- **GOAL OF THE EXERCISE**
Look through the entries below and say how many lines contain the string "Select". Give the number only.

- **GIVEN RECORDS**
*** Begin section ***
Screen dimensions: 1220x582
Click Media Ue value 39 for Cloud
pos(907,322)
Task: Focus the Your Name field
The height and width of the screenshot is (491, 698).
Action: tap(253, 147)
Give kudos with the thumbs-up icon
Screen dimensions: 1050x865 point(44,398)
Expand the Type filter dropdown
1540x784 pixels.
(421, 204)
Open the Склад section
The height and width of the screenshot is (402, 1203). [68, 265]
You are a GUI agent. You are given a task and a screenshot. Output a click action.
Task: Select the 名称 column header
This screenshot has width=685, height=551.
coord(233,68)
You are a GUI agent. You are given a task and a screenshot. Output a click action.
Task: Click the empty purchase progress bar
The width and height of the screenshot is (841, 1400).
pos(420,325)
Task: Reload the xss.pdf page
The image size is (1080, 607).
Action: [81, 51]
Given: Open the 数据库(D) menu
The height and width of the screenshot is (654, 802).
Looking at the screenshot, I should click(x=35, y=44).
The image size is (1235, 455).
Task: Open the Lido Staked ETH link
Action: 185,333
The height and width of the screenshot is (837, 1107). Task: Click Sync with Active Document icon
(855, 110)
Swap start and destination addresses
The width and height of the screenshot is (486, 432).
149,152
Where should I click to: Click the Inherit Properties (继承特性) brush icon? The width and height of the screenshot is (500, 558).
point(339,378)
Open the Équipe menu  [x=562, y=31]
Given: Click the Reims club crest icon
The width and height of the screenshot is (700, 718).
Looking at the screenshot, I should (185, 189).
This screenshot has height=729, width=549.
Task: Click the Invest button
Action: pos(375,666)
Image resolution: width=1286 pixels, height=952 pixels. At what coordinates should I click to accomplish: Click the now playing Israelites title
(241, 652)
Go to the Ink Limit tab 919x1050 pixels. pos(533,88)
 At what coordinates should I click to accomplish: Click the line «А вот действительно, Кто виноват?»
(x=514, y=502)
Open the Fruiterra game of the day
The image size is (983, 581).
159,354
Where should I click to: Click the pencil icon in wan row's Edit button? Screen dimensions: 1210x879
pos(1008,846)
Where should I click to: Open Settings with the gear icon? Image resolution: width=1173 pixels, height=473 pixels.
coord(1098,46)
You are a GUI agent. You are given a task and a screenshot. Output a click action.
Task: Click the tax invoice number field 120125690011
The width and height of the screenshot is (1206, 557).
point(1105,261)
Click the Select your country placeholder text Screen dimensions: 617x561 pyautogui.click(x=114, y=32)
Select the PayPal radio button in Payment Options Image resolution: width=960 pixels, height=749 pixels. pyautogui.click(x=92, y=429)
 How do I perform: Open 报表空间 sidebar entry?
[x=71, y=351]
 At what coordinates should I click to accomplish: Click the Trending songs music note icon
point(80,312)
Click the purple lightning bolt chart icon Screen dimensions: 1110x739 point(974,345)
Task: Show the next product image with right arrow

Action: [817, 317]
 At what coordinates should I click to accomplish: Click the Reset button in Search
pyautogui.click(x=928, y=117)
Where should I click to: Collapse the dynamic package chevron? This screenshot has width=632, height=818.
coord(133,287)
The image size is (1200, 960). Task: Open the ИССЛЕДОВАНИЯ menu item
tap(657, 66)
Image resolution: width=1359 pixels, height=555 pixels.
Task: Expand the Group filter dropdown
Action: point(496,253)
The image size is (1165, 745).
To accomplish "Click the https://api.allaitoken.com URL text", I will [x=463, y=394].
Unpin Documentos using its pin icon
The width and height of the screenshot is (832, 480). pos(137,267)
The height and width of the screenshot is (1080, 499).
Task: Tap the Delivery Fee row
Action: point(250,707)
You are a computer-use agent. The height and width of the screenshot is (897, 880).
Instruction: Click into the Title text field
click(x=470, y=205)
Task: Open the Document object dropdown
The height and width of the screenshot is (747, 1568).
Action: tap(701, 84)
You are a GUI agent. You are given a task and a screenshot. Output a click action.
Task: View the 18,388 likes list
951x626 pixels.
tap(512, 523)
*** End section ***
- **TASK ANSWER**
3